Maximilian empfindet Schule und Studium nicht als Doppelbelastung. „Die Musik ist meine Freizeit und macht mir großen Spaß“, sagt er. Seit seinem 14. Lebensjahr spielt er im Landesjugend-Jazzorchester Bayern und seit er Jungstudent ist in der Bigband der Musikhochschule. Der 19-Jährige istaußerdem wichtiges Mitglied der Dachauer Band Orange Fizz und wesentlicher Bestandteil im musikalischen Leben am Gymnasium. Er organisierte das letzte Leistungskurskonzert und übernahm auch die Moderation.

Oft nimmt er „Aushilfsjobs“ in Münchner Bigbands wahr - „wenn Not am Mann ist“, grinst der charmante Sonnyboy. Wenn er alles zusammenzählt, kommt er auf 13 verschiedene Bands - „allerdings nur in Spitzenzeiten“, wie er einschränkt.
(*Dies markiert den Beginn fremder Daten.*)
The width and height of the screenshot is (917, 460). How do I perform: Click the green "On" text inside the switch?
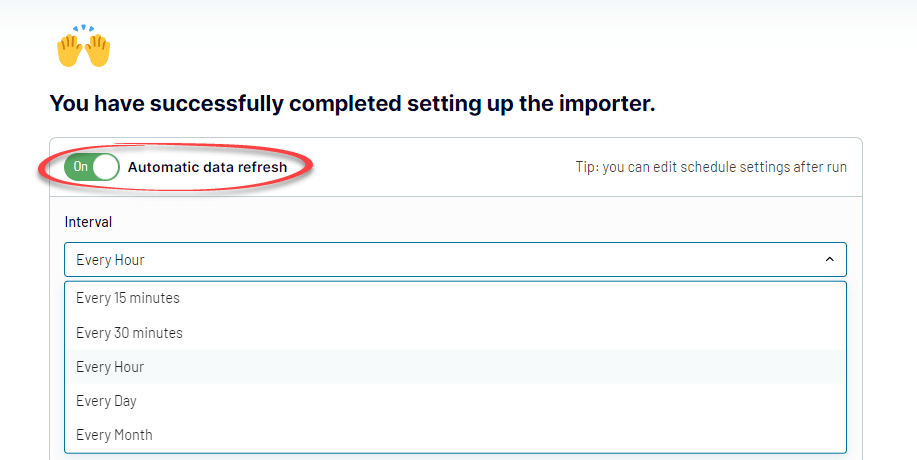(x=81, y=167)
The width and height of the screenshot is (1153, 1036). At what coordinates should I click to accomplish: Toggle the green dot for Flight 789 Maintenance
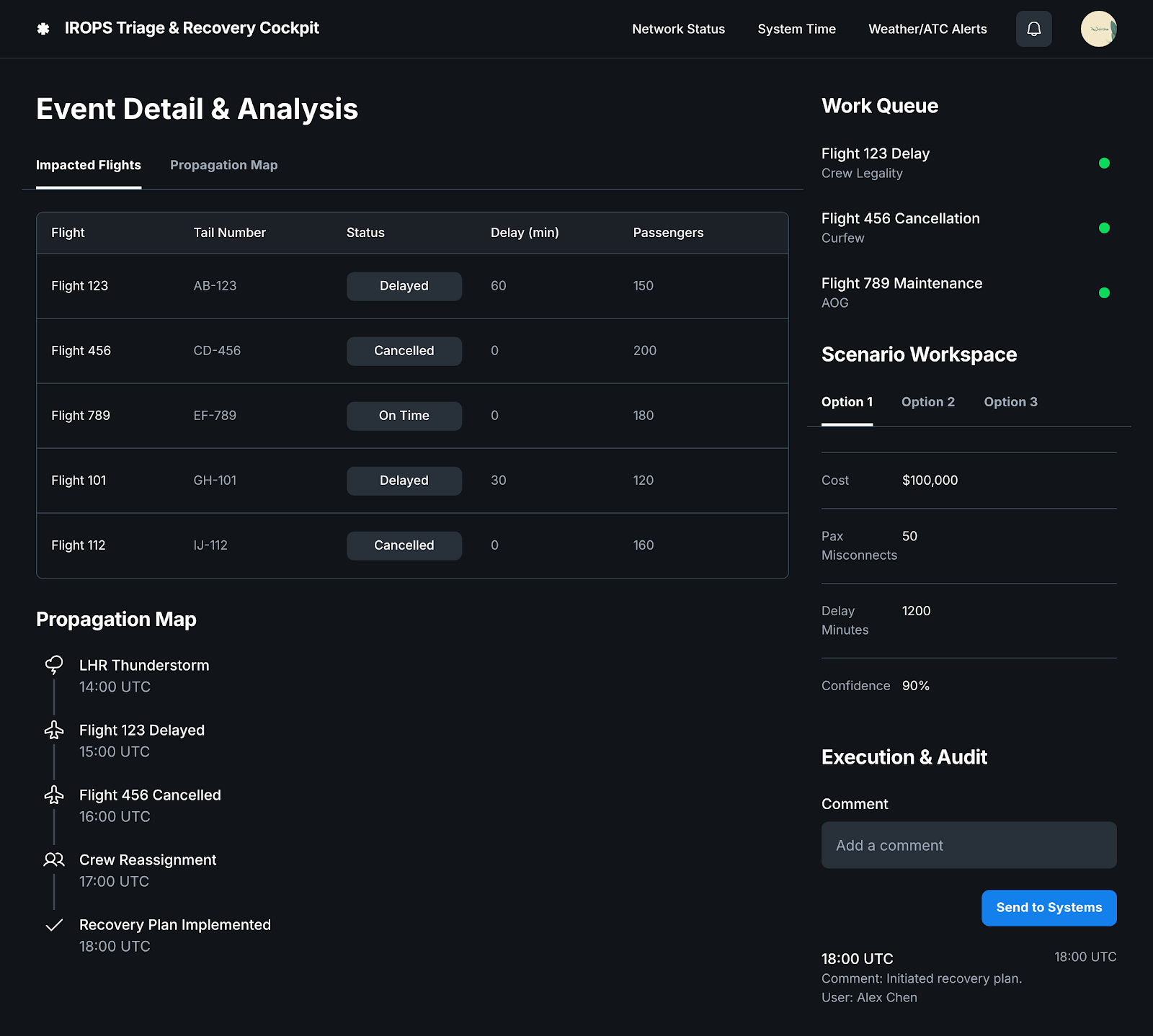(x=1105, y=293)
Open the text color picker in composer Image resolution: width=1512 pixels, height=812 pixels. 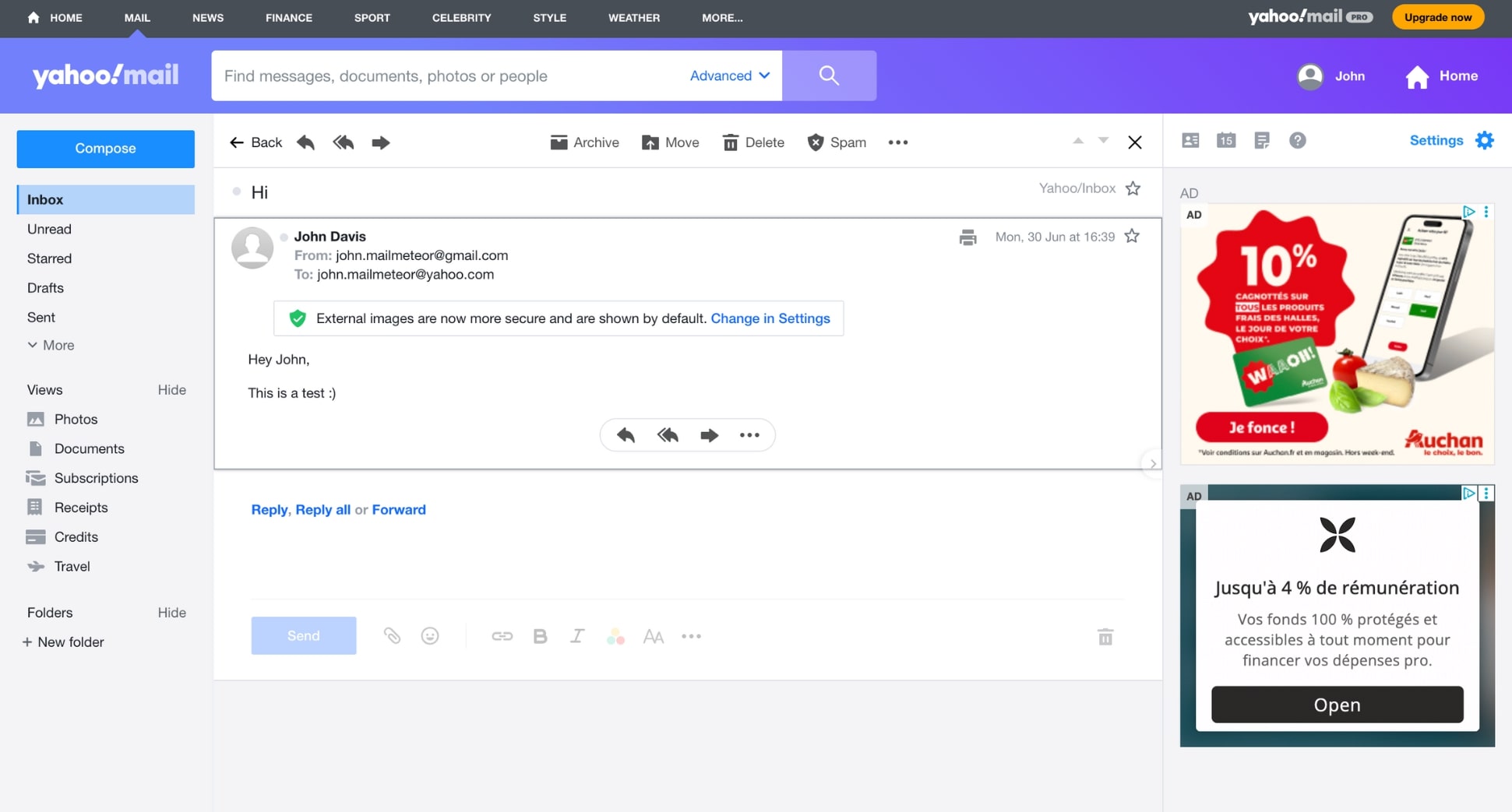click(x=615, y=635)
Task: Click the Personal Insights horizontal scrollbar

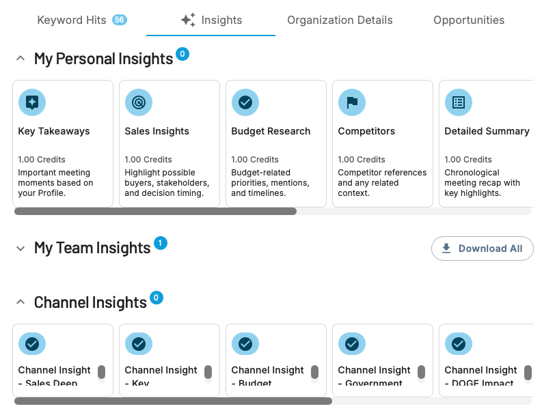Action: [x=155, y=211]
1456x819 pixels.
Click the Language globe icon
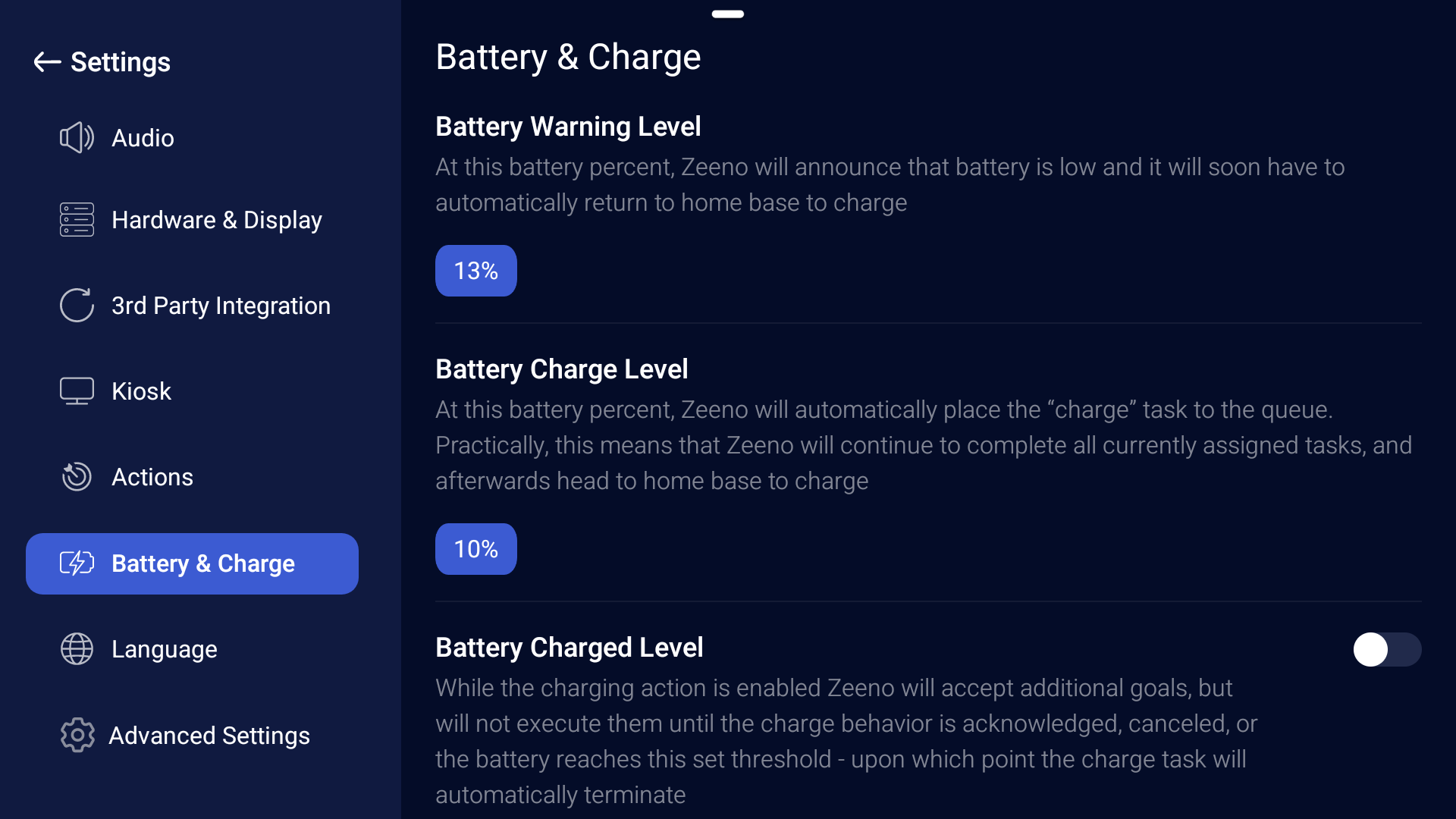click(x=77, y=649)
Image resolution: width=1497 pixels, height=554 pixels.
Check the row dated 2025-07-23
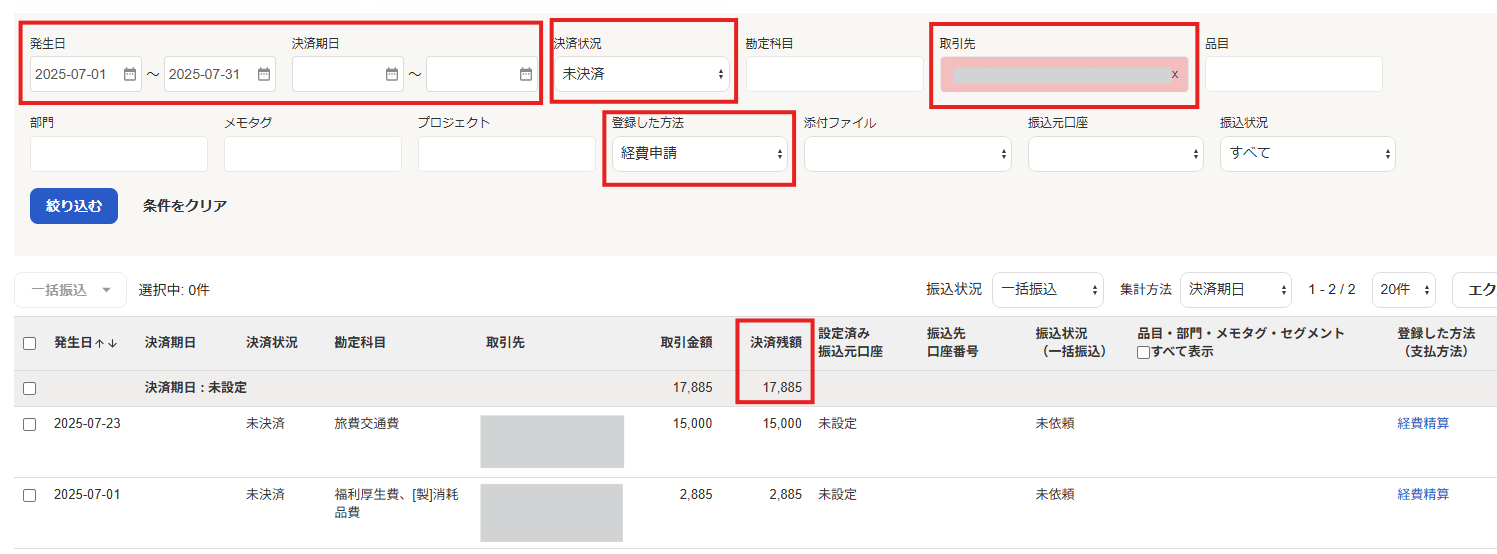click(x=30, y=424)
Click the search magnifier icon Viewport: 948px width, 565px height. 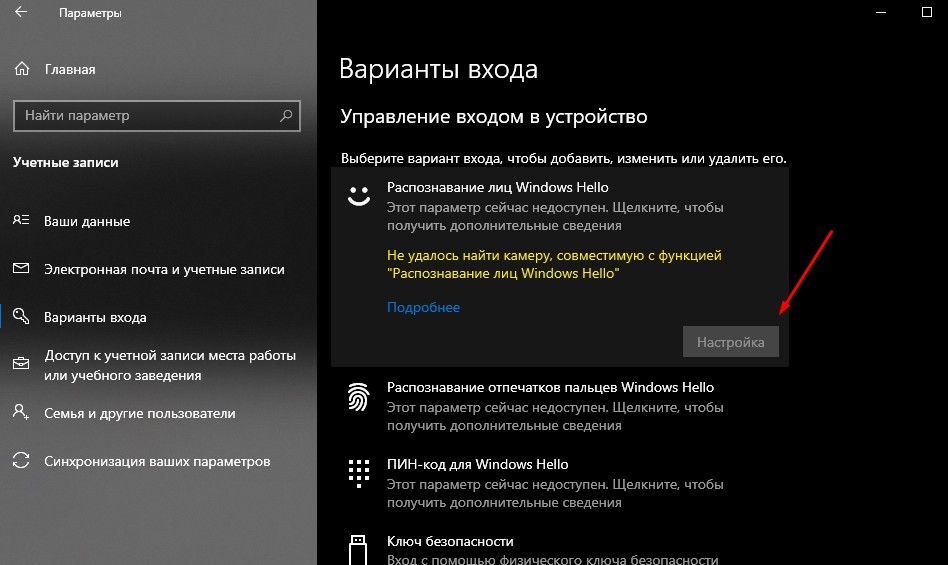[x=287, y=116]
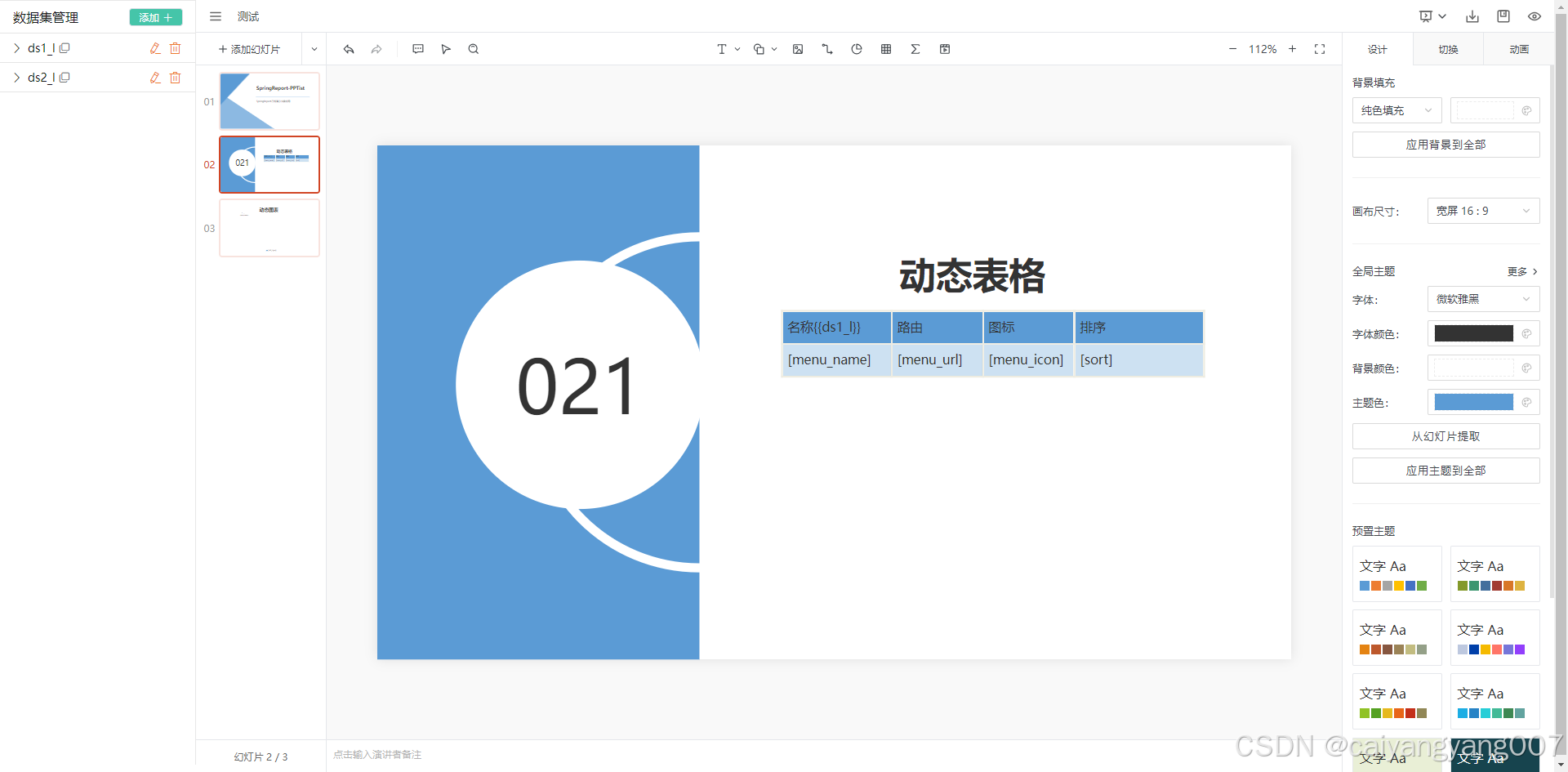Click the theme color swatch

coord(1473,402)
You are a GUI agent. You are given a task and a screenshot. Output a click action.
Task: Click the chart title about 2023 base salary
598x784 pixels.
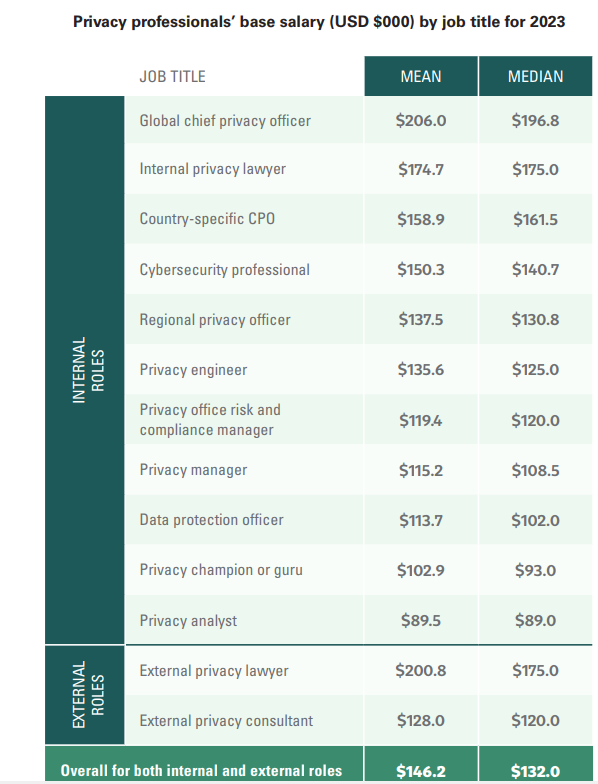319,22
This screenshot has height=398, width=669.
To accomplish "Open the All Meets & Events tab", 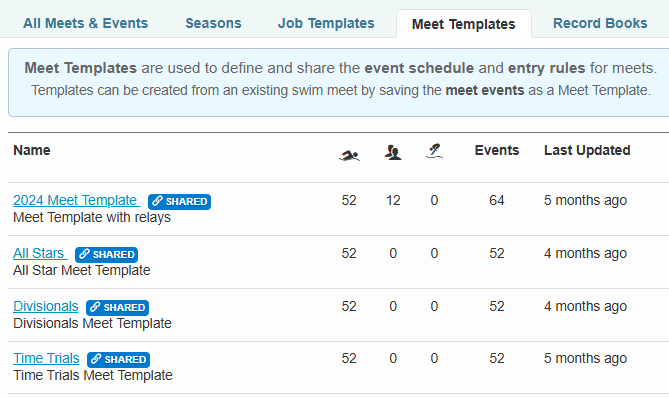I will point(85,23).
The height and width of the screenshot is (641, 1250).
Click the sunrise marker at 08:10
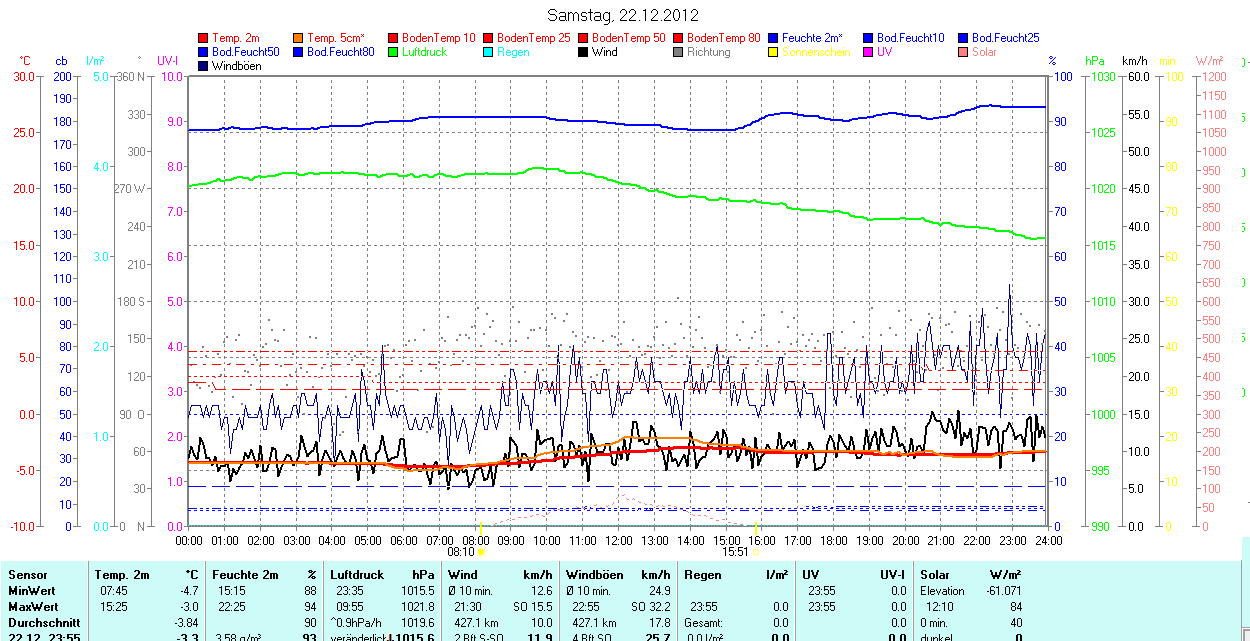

Auch mit Mitschülern tritt er in verschiedensten Formationen auf. Für Band-Auftritte reiste er schon in die Schweiz, nach Österreich und Tschechien.

Bei den vielen Auftritten die Schule nicht zu vernachlässigen, gelingt ihm bisher ganz gut. Dank eiserner Disziplin. „Nachmittags lernen, abends proben“, bringt er seinen Tagesablauf trocken auf den Punkt. Im Leistungskurs Musik erzielt er sowieso mühelos die höchste Punktzahl. Und Mathe, sein zweites Leistungskursfach, kann man sowieso nicht erlernen, sondern muss man kapieren. ie Frage, ob da noch Platz für eine Freundin ist, lässt Maximilian unbeantwortet. Stattdessen sagt er: „Man muss wissen, was man will.“

Wenn Maximilian vor Publikum spielt, scheint ihn eine unsichtbare Kraft zu durchströmen - er strahlt aus, was man bei Vollblutmusikern spürt: die völlige Hingabe an die Musik. Dabei wurde Maximilian die Musikalität nicht in die Wiege gelegt. Die Eltern Doris und Hans Wittmann musizieren beide nicht, stehen aber in punkto Berufswunsch voll hinter ihrem Sohn. Mit dem Abitur, das Maximilian im Mai schreibt, endet das Jungstudium nach sechs Semestern. Dann steht ihm die Aufnahmeprüfung fürs Studienfach Jazz-Trompete bevor - und die Welt offen.